George Young’s current edition of Seaviews is on line at www.uctshiplaw.com/seaviews.htm
Some of the topics George deals with in his inimitable style this months are the current port delays; seagoing jobs for officers; safety and security issues - fires on box cargoes, container thefts; he discovery of the Waratah - and a myriad of other issues current to shipping today. Don’t miss George’s newsletter each month - and if you enjoy it, send him an e-mail care of us at shiplaw@law.uct.ac.za.  We will happily pass the message to George. We keep the previous month’s newsletter on the site. July will be on the site until the end of this month.

3. MLA e-mail addresses

The MLA has made available a list of e-mail addresses of its members. Please notify us if your address needs changing. The addresses are at www.uctshiplaw.com/samla/mlamail.htm.   Full contact addresses of the current Exco members are on site.

4. Marine Insurance Conference - November 1999

The University of Antwerp has convened a conference at Antwerp from 16 to 19 November 1999. With over 30 speakers, including two from South Africa, it promises to be one of the most probing international examinations of marine insurance law yet held. The website address for the November 1999 Antwerp conference on marine insurance is at http://marins-www.uia.ac.be/marins/ and gives full details of what should be a really exciting conference. It is being co-ordinated by the European Institute of Maritime and Transport Law, and the University of Antwerp.

Prof Huybrechts, who is the convener of the conference, can be contacted at youbelex@pandora.be.

5. "Shipping Law & Admiralty Jurisdiction in SA"

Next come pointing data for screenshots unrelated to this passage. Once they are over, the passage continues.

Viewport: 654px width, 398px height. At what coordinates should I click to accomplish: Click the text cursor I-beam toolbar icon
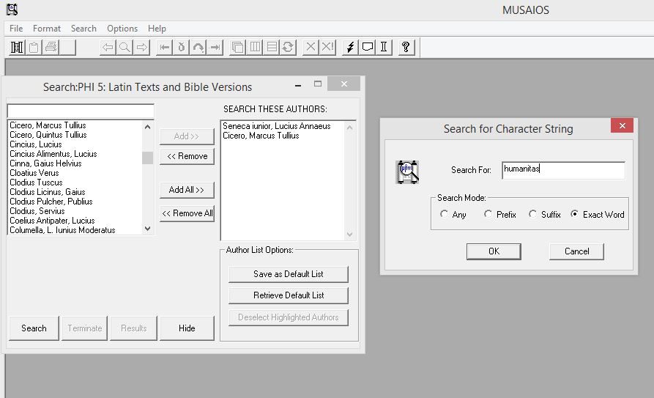(x=384, y=48)
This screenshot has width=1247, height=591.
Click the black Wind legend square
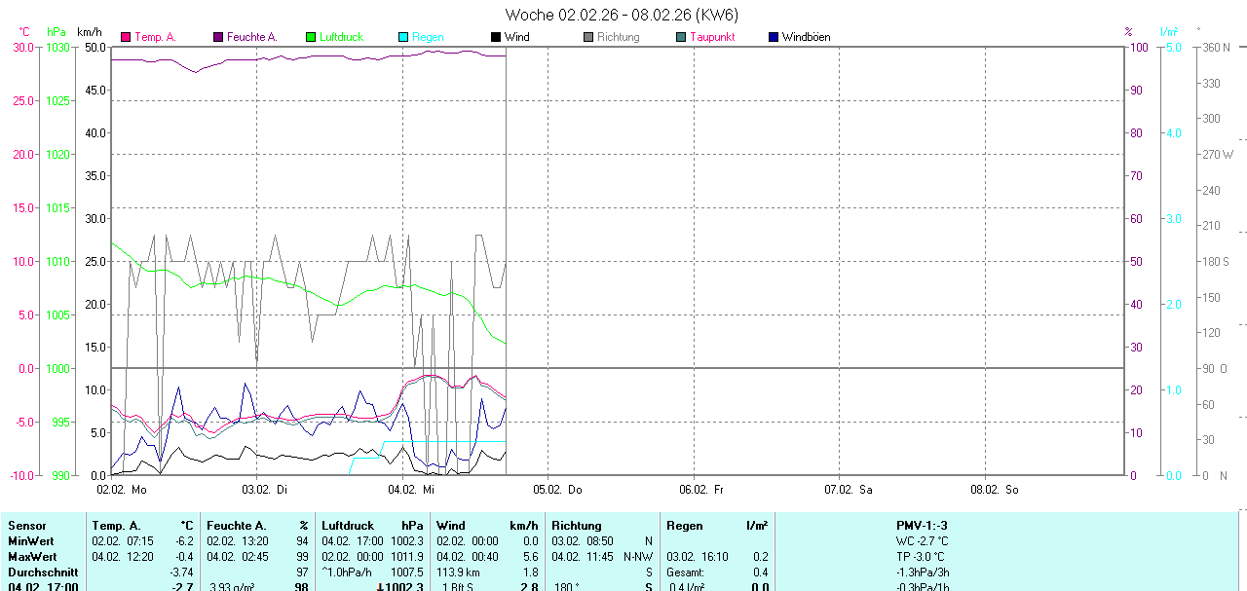tap(496, 37)
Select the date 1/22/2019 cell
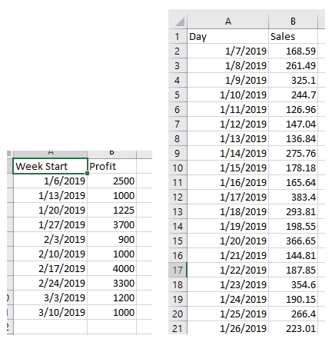 228,270
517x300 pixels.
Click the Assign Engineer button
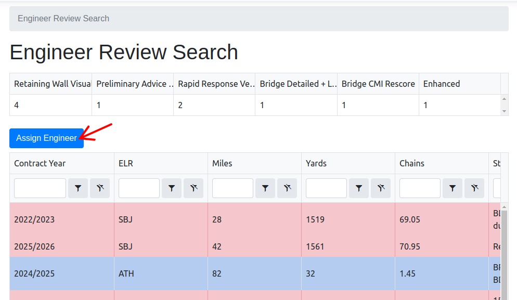46,138

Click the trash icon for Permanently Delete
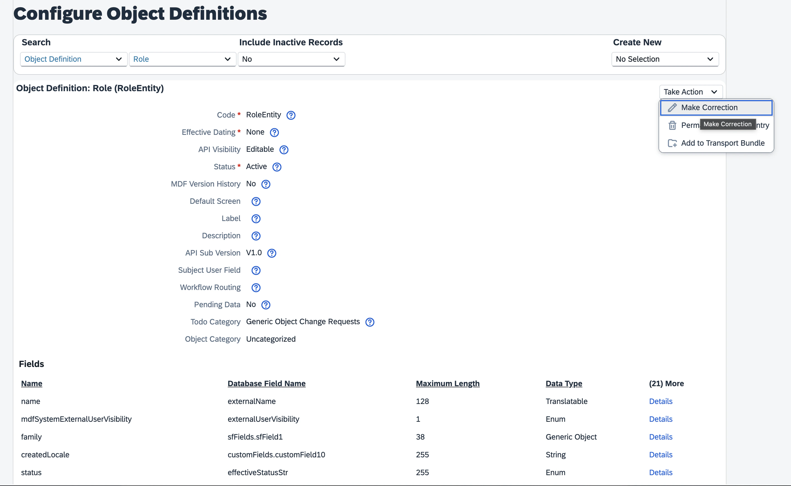click(x=672, y=125)
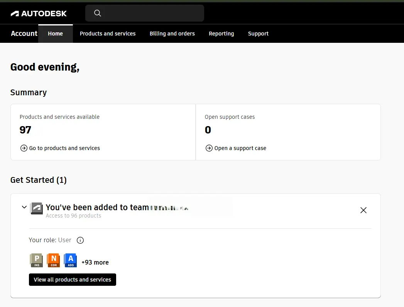Click the arrow beside Go to products
The width and height of the screenshot is (404, 307).
click(24, 148)
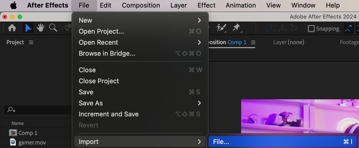
Task: Click the local axis mode icon
Action: [x=271, y=28]
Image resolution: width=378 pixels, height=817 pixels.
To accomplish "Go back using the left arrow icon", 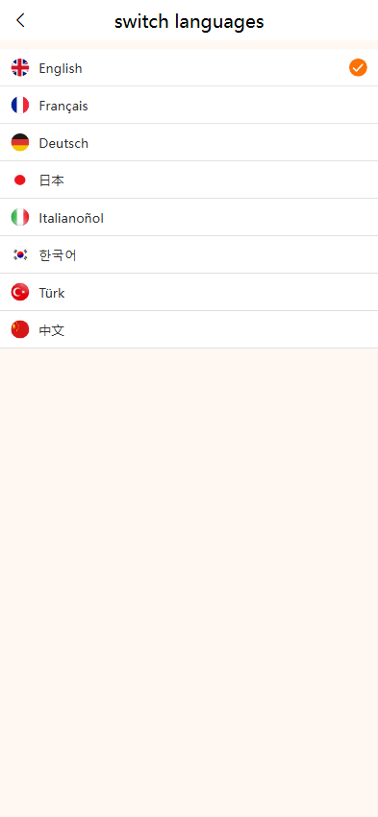I will [x=20, y=20].
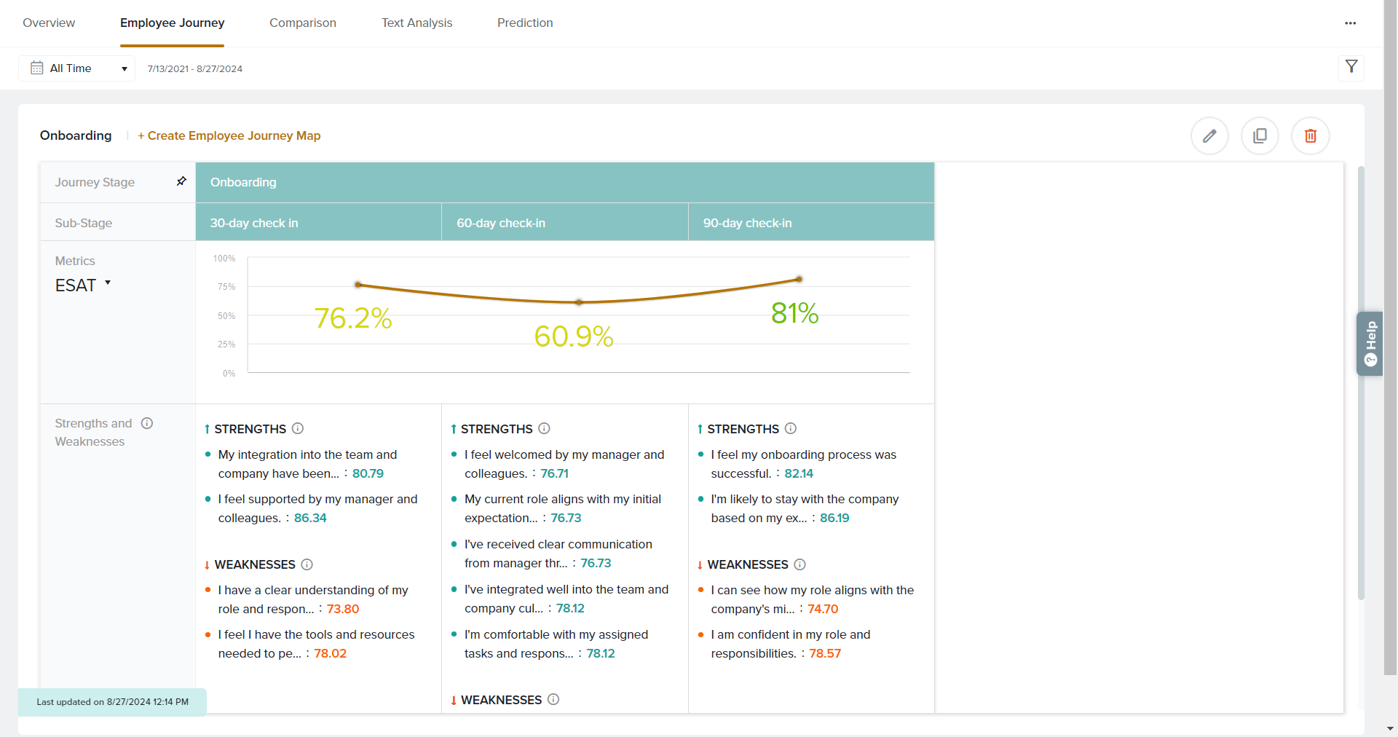Select the Prediction tab
Viewport: 1398px width, 737px height.
pyautogui.click(x=524, y=23)
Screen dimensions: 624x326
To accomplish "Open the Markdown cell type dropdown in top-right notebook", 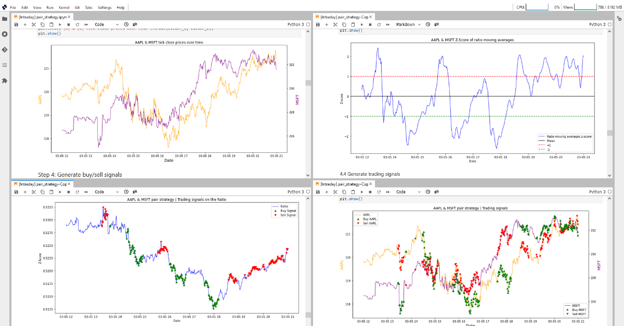I will [407, 24].
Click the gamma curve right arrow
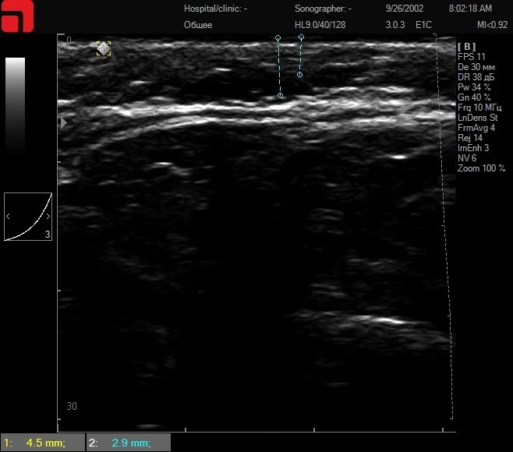Viewport: 513px width, 452px height. (48, 216)
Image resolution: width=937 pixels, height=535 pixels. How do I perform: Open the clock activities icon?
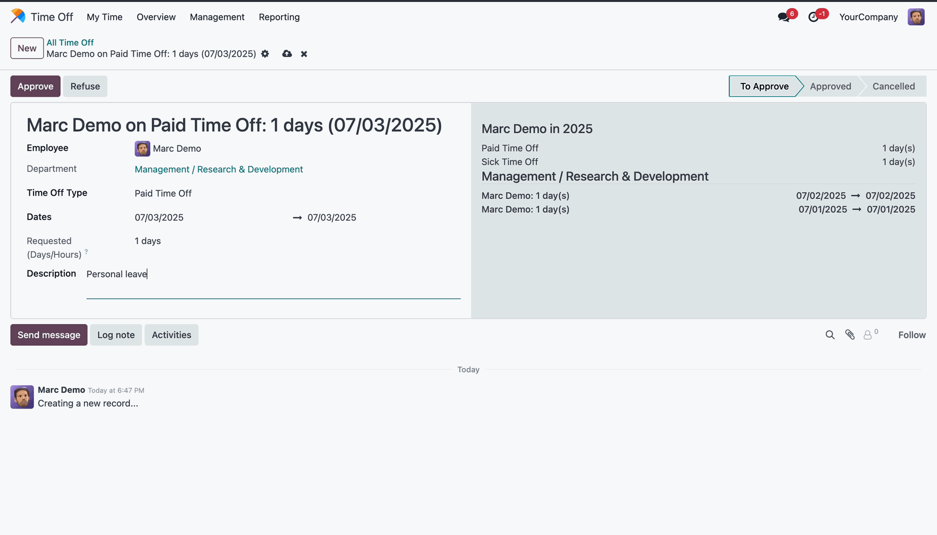click(814, 17)
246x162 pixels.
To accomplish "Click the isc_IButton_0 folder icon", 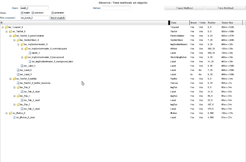I will (10, 113).
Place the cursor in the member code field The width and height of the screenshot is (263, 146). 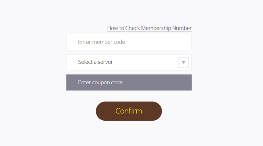[129, 42]
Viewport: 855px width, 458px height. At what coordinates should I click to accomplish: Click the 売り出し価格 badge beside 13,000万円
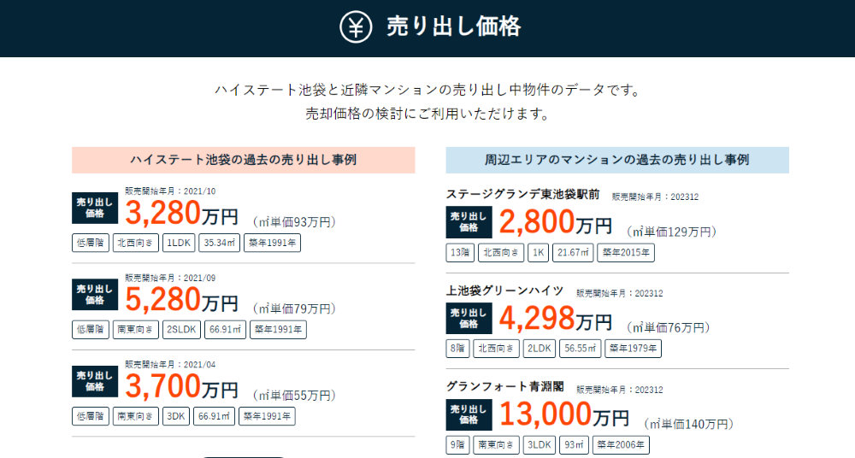click(469, 414)
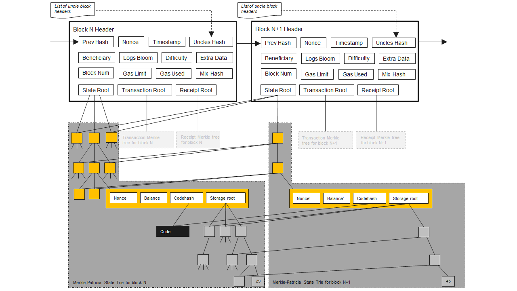Click the Receipt Merkle tree for block N+1 placeholder
The height and width of the screenshot is (291, 517).
click(380, 140)
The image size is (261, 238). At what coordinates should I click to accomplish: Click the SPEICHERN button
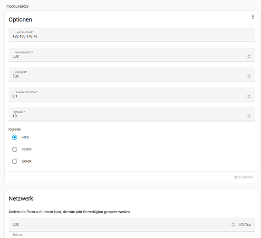243,178
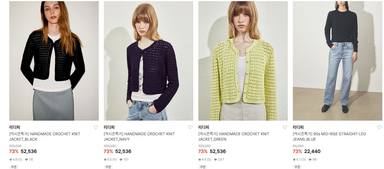
Task: Open the navy crochet jacket product photo
Action: point(149,61)
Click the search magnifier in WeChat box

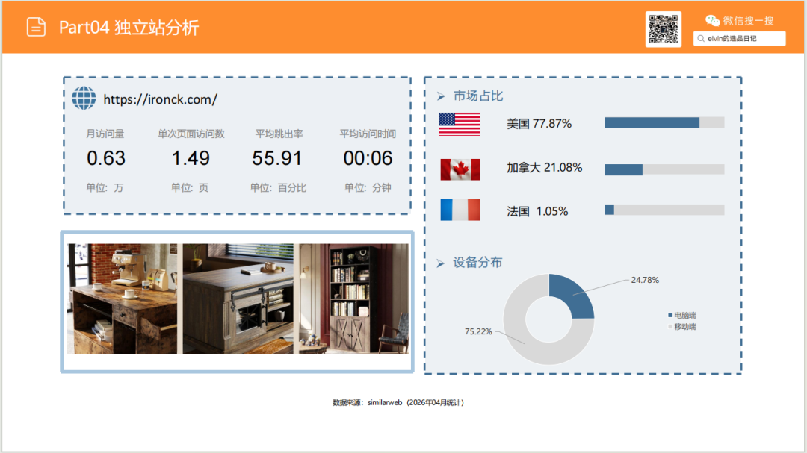coord(701,38)
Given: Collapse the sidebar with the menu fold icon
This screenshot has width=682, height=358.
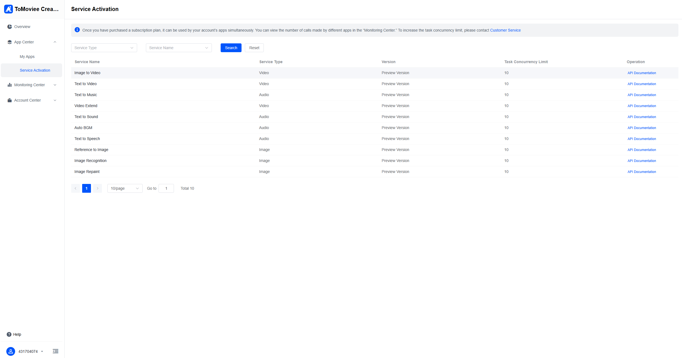Looking at the screenshot, I should (56, 351).
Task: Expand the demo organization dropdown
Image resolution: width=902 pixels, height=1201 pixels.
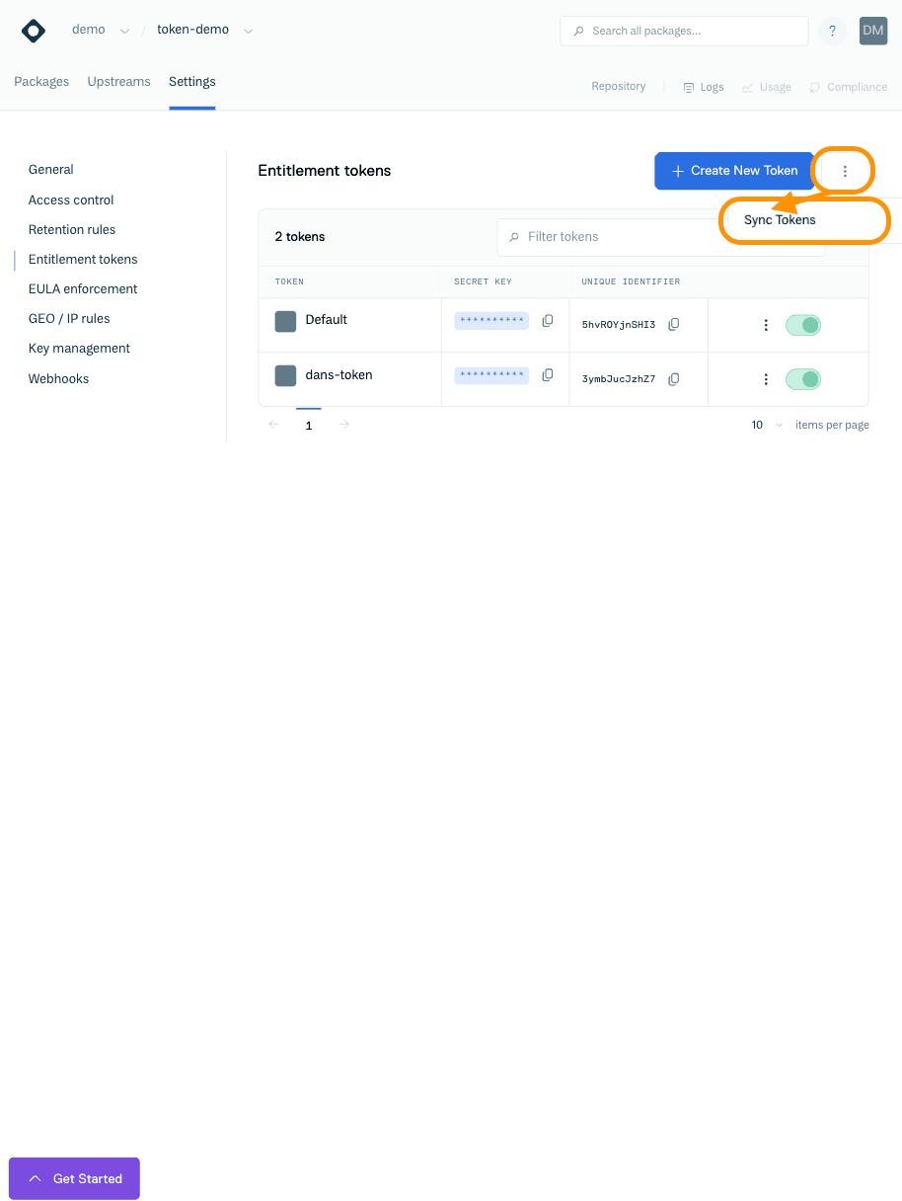Action: 125,30
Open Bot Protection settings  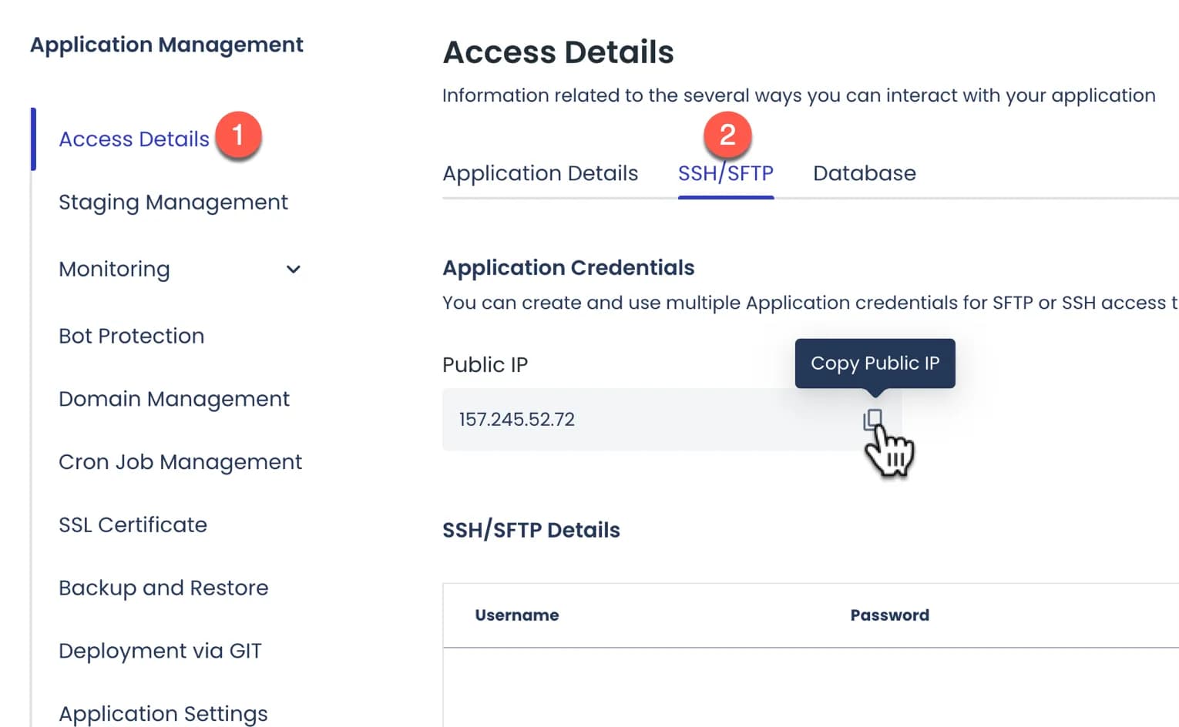131,336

John Hare’s book on South African Shipping Law, has an important erratum:

The text of Appendix 7, the new South African Ship Registration Act, 1998, does not correspond with the text of the Act which was passed last year, but which has yet to come into effect once appropriate regulations have been drafted. The commentary on the new Act contained in Chapter 3 of the book is, however, written upon the basis of the correct version of the Act as passed.

The Ship Registration Act as enacted is at www.uctshiplaw.com/shipsreg.htm.   We will happily send a copy by e-mail on request.

Would those who have a copy of the book, please insert the following erratum notice, at page 831.

Shipping Law & Admiralty Jurisdiction
in South Africa

Erratum - page 831

Appendix 7
Ship Registration Act

The text of the Act in Appendix 7 on page 831 differs from the final text of the Act passed as Act 58 of 1998. The text of the Act as passed may be found on the University of Cape Town Marine & Shipping Law website at www.uctshiplaw.com/shipsreg.htm.
Copies of the Act may be requested from the author by e-mail at jehare@law.uct.ac.za.
Readers should note that the Act will come into effect only when regulations have been finalised.
The commentary on the Ship Registration Act in Chapter 3 is based correctly upon the Act as passed, and in anticipation of the Act coming into effect.

Cape Town, July 1999

The web page of updates of Hare: Shipping Law will soon be available on our site, at www.uctshiplaw.com/booknew.htm.   The page will include a list of typing gremlins found in the text. Eagle-eyed readers are welcome to e-mail jehare@law.uct.ac.za   with any "typos" which the author has not included in the list. With your help, these errors will be corrected in the second impression of the book.

Details of the book are at www.uctshiplaw.com/books.htm.